> The exercise:
Swap "resize grip" for "resize handle" in the records, starting at the line that has "Task: Click the period marker labeled 15" and ending after the line that has "pos(237,151)". What do those lines read with that swap and nothing else altered?

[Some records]
══════════

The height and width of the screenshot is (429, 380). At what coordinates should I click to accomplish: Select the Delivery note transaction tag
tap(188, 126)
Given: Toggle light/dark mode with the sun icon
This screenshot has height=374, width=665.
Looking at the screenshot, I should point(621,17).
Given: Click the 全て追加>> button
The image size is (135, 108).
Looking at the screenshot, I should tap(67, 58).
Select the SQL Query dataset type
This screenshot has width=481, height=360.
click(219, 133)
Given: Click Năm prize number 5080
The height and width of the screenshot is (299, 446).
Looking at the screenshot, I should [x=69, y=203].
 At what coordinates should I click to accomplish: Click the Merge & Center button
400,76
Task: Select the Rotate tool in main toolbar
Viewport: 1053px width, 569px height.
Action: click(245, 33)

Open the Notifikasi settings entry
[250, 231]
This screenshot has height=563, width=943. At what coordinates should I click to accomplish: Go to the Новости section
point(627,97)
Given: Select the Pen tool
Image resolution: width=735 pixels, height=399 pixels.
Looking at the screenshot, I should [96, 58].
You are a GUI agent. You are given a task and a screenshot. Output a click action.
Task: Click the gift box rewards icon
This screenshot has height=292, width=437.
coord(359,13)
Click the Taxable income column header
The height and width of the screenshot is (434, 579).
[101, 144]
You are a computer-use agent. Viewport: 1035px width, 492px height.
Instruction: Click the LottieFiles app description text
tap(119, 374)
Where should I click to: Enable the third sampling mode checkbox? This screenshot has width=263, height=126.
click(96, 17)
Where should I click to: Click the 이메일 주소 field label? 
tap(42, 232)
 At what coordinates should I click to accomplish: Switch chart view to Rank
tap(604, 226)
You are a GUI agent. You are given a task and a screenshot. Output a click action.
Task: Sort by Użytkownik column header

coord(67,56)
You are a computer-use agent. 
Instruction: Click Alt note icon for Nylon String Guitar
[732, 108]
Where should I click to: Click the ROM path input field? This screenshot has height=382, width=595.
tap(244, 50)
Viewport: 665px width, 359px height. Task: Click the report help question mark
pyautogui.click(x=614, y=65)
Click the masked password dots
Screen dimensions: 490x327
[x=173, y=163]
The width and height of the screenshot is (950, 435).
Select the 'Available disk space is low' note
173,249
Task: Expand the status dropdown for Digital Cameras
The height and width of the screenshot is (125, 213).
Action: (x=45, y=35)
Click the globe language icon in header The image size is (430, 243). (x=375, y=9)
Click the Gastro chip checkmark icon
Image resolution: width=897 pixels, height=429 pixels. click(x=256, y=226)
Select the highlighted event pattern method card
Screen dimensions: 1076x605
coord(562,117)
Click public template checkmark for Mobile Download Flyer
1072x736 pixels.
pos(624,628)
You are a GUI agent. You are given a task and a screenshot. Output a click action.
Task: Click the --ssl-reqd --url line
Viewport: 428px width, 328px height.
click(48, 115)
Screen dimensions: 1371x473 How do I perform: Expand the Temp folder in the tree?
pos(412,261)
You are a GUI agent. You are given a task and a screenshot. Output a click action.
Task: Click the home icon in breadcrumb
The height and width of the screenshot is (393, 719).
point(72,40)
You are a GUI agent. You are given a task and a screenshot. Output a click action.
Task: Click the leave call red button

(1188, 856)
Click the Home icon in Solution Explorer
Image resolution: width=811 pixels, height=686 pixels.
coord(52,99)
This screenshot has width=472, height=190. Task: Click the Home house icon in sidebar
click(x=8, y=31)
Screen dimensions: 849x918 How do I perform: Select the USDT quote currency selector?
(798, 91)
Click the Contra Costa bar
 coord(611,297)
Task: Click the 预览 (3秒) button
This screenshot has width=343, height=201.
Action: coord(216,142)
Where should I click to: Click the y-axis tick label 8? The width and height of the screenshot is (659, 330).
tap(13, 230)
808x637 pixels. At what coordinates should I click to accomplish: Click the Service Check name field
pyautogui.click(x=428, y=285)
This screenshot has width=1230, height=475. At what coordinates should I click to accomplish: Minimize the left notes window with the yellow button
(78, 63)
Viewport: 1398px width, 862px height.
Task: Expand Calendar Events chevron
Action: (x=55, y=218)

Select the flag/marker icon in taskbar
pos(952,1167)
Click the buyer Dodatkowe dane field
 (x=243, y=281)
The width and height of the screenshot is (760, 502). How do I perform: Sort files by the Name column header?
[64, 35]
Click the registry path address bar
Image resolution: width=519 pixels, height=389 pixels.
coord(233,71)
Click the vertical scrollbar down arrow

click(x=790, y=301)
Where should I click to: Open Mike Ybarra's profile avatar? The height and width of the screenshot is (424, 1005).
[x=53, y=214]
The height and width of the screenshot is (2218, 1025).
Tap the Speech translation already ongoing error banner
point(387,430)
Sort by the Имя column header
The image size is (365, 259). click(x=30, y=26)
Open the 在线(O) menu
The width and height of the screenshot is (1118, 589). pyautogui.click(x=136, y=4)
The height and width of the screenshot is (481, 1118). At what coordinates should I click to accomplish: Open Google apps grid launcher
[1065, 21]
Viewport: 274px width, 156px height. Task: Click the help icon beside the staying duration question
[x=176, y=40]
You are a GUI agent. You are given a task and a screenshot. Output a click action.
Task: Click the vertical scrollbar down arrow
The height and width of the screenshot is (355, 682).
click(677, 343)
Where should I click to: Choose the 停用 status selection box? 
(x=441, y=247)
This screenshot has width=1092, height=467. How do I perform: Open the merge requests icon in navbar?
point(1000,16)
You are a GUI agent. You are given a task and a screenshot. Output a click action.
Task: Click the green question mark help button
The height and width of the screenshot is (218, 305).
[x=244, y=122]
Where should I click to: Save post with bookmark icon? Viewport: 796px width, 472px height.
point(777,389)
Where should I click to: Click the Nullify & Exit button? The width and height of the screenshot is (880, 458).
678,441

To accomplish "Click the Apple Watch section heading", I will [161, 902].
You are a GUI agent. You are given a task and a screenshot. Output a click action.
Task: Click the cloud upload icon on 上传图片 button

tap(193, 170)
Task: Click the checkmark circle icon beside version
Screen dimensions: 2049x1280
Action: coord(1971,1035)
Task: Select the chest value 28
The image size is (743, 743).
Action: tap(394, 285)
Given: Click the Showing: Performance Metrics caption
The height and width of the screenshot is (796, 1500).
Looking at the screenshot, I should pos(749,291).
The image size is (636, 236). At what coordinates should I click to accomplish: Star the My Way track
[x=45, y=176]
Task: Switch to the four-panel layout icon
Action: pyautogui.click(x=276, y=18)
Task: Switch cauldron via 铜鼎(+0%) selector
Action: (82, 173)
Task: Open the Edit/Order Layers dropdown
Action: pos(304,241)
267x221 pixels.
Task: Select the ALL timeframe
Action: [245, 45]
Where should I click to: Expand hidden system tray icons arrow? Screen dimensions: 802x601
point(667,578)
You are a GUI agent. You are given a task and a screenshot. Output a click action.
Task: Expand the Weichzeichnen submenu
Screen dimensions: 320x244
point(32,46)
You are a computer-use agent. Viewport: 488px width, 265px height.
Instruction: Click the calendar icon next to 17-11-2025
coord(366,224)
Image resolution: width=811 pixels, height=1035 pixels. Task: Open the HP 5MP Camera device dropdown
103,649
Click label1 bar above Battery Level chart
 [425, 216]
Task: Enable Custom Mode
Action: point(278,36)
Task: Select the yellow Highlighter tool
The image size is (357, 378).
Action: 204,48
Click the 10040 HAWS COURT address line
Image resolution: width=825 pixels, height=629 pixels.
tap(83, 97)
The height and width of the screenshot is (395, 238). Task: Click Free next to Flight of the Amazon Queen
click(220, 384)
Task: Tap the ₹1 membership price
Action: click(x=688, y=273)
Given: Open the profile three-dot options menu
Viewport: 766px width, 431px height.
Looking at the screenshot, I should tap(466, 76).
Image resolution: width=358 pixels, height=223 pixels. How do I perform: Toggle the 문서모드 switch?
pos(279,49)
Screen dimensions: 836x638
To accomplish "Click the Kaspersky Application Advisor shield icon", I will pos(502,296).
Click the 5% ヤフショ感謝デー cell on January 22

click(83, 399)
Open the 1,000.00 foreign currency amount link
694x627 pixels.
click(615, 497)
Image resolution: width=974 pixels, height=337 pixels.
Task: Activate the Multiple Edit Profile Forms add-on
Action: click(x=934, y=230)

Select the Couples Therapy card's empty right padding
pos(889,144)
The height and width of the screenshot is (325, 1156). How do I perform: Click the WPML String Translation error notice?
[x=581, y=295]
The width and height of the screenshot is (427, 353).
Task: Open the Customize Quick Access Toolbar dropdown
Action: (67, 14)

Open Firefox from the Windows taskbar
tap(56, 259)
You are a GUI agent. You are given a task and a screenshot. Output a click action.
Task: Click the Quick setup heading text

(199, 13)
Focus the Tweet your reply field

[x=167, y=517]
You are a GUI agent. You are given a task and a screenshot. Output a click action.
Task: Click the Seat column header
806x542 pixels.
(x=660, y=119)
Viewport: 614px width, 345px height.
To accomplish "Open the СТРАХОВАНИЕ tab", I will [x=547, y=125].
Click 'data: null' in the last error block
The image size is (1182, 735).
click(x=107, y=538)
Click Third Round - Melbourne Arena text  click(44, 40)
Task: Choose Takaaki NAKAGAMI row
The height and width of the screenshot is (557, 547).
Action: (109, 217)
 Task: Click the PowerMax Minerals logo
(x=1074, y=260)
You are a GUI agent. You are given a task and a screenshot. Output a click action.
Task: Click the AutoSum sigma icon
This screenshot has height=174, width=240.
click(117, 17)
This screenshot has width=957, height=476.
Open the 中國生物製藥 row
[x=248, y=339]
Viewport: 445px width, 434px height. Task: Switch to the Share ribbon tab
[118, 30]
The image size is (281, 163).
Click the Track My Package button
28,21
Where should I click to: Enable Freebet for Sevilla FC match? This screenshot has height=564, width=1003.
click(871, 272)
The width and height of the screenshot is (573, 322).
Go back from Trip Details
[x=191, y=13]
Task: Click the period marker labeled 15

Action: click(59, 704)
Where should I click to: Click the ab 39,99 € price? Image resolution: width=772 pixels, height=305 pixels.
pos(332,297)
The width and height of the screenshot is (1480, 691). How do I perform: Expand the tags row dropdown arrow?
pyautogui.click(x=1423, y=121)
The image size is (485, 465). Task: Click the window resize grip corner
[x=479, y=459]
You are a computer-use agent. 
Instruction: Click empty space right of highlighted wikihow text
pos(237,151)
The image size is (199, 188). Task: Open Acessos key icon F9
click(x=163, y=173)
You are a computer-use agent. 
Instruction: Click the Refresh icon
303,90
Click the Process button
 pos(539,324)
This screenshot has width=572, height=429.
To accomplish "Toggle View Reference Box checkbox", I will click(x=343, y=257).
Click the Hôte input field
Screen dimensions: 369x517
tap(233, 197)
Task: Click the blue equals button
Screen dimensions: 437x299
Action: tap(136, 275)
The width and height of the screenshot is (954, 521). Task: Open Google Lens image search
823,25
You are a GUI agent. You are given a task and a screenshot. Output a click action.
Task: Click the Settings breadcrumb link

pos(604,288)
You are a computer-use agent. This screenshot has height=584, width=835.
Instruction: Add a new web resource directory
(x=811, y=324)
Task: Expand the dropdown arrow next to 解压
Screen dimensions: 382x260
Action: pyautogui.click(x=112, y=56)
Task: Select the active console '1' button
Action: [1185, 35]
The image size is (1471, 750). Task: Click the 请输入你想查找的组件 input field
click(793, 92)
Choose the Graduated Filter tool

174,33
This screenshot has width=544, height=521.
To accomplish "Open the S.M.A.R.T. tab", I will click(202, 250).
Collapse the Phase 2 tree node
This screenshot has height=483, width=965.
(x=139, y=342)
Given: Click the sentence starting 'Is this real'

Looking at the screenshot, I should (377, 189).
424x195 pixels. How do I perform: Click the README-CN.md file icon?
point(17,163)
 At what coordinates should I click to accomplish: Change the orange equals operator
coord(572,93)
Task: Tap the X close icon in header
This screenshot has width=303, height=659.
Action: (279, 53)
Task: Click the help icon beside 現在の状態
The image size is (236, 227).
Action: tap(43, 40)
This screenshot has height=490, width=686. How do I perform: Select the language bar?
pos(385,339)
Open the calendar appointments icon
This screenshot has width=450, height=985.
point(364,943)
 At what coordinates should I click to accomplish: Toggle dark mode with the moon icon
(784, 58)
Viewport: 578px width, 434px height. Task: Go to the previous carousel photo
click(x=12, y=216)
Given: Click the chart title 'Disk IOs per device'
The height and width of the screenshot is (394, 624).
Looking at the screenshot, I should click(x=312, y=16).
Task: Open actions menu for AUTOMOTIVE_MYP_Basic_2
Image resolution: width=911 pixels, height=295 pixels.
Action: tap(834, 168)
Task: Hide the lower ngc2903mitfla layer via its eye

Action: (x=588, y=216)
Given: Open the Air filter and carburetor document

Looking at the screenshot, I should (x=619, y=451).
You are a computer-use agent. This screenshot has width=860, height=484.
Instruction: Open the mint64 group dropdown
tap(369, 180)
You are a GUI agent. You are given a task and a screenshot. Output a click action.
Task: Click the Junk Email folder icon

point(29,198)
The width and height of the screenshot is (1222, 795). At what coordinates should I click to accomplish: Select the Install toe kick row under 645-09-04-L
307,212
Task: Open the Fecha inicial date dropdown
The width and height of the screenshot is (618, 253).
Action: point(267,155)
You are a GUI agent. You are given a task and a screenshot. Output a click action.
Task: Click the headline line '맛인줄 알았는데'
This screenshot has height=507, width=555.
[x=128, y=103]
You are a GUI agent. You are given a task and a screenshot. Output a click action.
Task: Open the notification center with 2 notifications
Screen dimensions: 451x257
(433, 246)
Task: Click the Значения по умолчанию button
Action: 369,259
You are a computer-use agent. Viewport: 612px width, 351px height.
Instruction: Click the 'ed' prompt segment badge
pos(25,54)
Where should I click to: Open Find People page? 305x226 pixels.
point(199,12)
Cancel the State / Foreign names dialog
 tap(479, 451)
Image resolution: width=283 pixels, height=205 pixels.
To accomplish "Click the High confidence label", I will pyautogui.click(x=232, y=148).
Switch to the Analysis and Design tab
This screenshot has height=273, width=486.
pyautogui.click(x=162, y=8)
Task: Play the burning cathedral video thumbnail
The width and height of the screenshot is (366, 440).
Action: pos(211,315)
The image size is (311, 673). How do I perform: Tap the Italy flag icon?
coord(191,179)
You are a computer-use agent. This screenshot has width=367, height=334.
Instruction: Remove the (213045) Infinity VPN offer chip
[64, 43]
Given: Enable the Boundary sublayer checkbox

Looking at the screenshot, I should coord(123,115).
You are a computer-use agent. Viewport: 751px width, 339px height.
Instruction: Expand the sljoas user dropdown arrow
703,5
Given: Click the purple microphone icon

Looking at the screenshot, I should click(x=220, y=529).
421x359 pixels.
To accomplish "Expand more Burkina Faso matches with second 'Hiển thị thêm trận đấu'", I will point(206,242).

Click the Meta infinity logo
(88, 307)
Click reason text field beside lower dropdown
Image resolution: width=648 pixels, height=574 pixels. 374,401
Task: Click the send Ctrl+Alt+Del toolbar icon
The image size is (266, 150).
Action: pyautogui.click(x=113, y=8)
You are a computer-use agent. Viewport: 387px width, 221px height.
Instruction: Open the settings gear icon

══════════

> Task response:
Task: Click the period marker labeled 15

Action: click(59, 704)
Where should I click to: Click the ab 39,99 € price? Image resolution: width=772 pixels, height=305 pixels.
pos(332,297)
The width and height of the screenshot is (1480, 691). How do I perform: Expand the tags row dropdown arrow?
pyautogui.click(x=1423, y=121)
The image size is (485, 465). Task: Click the window resize handle corner
[x=479, y=459]
You are a computer-use agent. 
Instruction: Click empty space right of highlighted wikihow text
pos(237,151)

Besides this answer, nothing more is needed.